No contexto da acessibilidade, pesquisas nas Universidades têm demonstrado que as Línguas de Sinais são sistemas linguísticos, de natureza visual e espacial, com estrutura gramatical própria. Possibilitam, portanto, a transmissão de ideias e de fatos, embora apresentem lacunas na denominação de objetos científicos. Nesse caso, as lacunas abrem espaço para o bilinguismo, que certamente é um desafio para surdos e para não surdos. Bilinguismo considera como situação linguística aquela em que os falantes utilizam alternadamente duas línguas.
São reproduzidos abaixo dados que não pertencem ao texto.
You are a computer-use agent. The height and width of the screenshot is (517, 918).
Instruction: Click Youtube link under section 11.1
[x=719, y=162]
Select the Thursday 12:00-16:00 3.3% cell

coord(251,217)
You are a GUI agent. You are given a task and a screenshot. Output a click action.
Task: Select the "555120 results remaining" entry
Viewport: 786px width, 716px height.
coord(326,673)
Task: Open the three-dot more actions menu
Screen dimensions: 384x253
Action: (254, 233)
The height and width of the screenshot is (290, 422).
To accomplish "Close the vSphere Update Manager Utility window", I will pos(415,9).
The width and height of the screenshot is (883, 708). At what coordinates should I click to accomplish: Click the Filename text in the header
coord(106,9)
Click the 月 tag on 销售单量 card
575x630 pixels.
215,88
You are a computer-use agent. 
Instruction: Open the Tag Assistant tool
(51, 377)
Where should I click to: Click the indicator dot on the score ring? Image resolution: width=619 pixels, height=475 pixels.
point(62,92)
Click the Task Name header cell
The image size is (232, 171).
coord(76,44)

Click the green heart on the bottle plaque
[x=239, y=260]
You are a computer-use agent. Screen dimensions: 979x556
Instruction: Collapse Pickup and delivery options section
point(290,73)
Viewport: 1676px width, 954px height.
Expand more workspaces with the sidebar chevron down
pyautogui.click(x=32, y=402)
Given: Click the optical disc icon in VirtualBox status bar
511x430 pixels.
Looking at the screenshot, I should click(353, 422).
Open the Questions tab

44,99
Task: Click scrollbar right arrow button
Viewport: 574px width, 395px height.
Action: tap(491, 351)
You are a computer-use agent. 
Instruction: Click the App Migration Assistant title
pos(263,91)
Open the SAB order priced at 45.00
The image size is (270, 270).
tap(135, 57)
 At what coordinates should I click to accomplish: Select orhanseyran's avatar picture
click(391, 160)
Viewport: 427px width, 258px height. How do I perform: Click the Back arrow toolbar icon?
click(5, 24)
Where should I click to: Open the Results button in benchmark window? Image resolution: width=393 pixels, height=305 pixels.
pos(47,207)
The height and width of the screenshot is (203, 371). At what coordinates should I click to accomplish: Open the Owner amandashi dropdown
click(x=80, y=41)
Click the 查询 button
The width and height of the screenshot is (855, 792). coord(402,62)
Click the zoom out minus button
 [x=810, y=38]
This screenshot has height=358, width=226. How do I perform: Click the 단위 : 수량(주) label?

Os surdos adquirem línguas de naturezas diversas: uma de modalidade visual e espacial – Libras – e outra de modalidade oral e auditiva – Português e, para o surdo brasileiro, a Libras, visual espacial, é a primeira língua (L1), o Português, oral-auditiva, é a segunda língua (L2).

 

As habilidades profissionais, relativamente às pessoas com surdez, são competências que lhes permitem executar atividades de maneira eficiente; desse modo, o surdo precisa de i) obter o aprendizado de uma L2 para ler e escrever; ii) conhecer a língua da comunidade não surda em suas manifestações formais ou informais; iii) distinguir, pela linguagem, denotação de conotação, sempre por meio da escrita; iv) acesso, até onde for possível, à língua oral. Por sua vez, a implantação de uma segunda língua, pelo ensino, deve ser gerenciada de acordo com as condições sociais, políticas e econômicas da comunidade receptora. Essa visão de mundo exige um ponto de vista de autocrítica, no sentido de que a formulação de um programa específico de ensino requer detalhamento do perfil da comunidade. Isso significa, antes de tudo, respeito às diferenças, visto que as línguas de sinais não são silenciosas, as mãos falam. Esse modo do dizer ocupa espaços relevantes, uma vez que intérpretes estão nas salas de aula, em programas de TV, nas conferências, nos debates políticos, nos congressos, e nos mais diversos espaços sociais.

 

Por fim, o Dia Nacional do Surdo não é para um só, festejemos também os Surdocegos, afinal todos temos direitos à apropriação de línguas e de culturas. É fato que esse registro nacional dá mais luz à acessibilidade social e linguística, responsável pela saúde de um mundo, ainda, um tanto restritivo.